W-01 WRITING/COMPOSING:


W-1.1
: Writing to Learn (Critical thinking): Students will use informal, first-draft writing as a tool to engage complexity and consider open-ended questions. This writing is not intended for an external audience.
  • Writing assignments will not all be graded final projects, but will include informal, ungraded assignments that allow students to pose questions and think through ideas.

W-1.2: Writing for an Audience: Students will use the composition process to create final documents ready to be viewed by external audiences, and will assess their progress toward meeting this goal.

W-1.2a: Revision and Assessment: To develop effective texts, students will utilize a composing process that includes planning, drafting, revising (including gathering feedback), assessing progress toward a goal, and attention to final presentation. As the final step of revision, students will mitigate surface errors that can impede clear communication.
  • Assignments will include rubrics that clearly state the goal of the process by listing characteristics of successful responses. Rubrics can be faculty or student-created.
  • Assignments will guide students through stages of the composition process.
  • Assignments will require due dates for drafts and final projects to encourage attention to the stages of composition.
  • Assignments will require peer and/or faculty comments as part of the revision/composition process to foster collaboration and reflection.
  • Assignments will incorporate self-assessment toward meeting the desired goal of the project as part of the revision process.
  • Assignments will direct students to proofread/copyedit/review their final work.

W-1.2b: Design: Students will use design elements suitable to the audience and purpose of their documents.
  • Assignments will require students to choose design elements suitable to a particular field or discipline.



R-01 Reading Process:


R-1.1: Active Reading and Inquiry: In order to gain and support knowledge through reading, students will read actively and approach the reading of a text analytically.
  • Assignments will encourage students to consider how particular texts compare to others they have read/written.
  • Assignments will encourage students to use active reading skills as they respond to texts in discussion and in writing.

R 1.1a
: Research Reading: Students will actively read formal academic and informal texts (such as journals, web media, email correspondence, interviews, government documents, etc.) to develop, support, and enhance ideas.
  • Assignments will ask students to evaluate and analyze the sources they find.
  • Assignments will use research reading as a means to explore and develop ideas and to test theories and theses, not simply to bolster ideas that are already formed.

R-1.1a.1: Visual Literacy: Students will use an active reading process to read charts, graphs, and multi-media texts, and to see the rhetorical importance of those visuals.
  • Assignments will expose students to a variety of non-linear texts and guide students’ active reading of such texts.
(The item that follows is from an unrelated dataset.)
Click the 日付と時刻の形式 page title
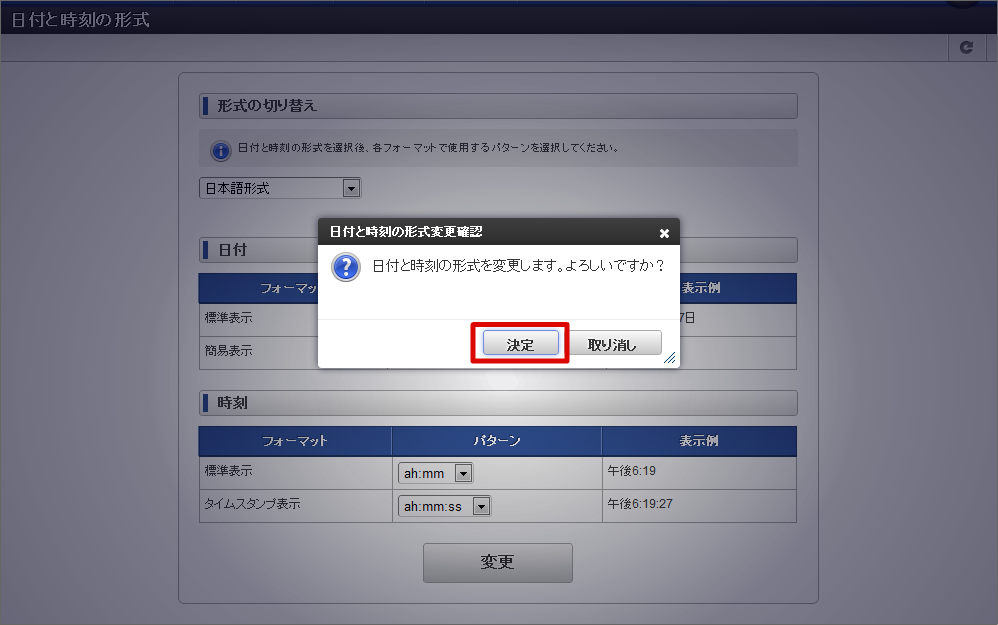 (x=80, y=20)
W-02, R-02 WRITING IN THE DISCIPLINE OR FIELD:



R 2.1: Discipline-Specific Reading: Students will understand the role(s) writing plays in the discourse of a particular field or discipline.
  • Assignments will expose students to discipline- or field-specific texts.
  • Assignments will ask students to identify characteristics of discipline- or field-specific communication and how it is shaped by audience and purpose.

W 2.1 Discipline-Specific Writing: Students will understand and be able to utilize clear communication strategies and writing conventions that support success in a discipline or field.
  • Assignments will demonstrate to students how success in a particular field or discipline requires clear communication skills.
  • Assignments will require the application of discipline-specific writing conventions.
  • Assignments will help students place their texts within a larger conversation within a particular discipline or field.

W 2.1a: Discipline-Specific Research-Based Writing: Students will incorporate formal and informal sources into their own writing to develop, enhance, and support ideas.
  • Assignments will use research-based writing (including labs, reports, graphs, charts, case studies and other discipline-specific genres) to explore and develop ideas and to test theories and theses, not simply to bolster ideas that are already formed.
  • Assignments will ask students to use research-based writing as a way of entering a conversation with discipline-specific peers.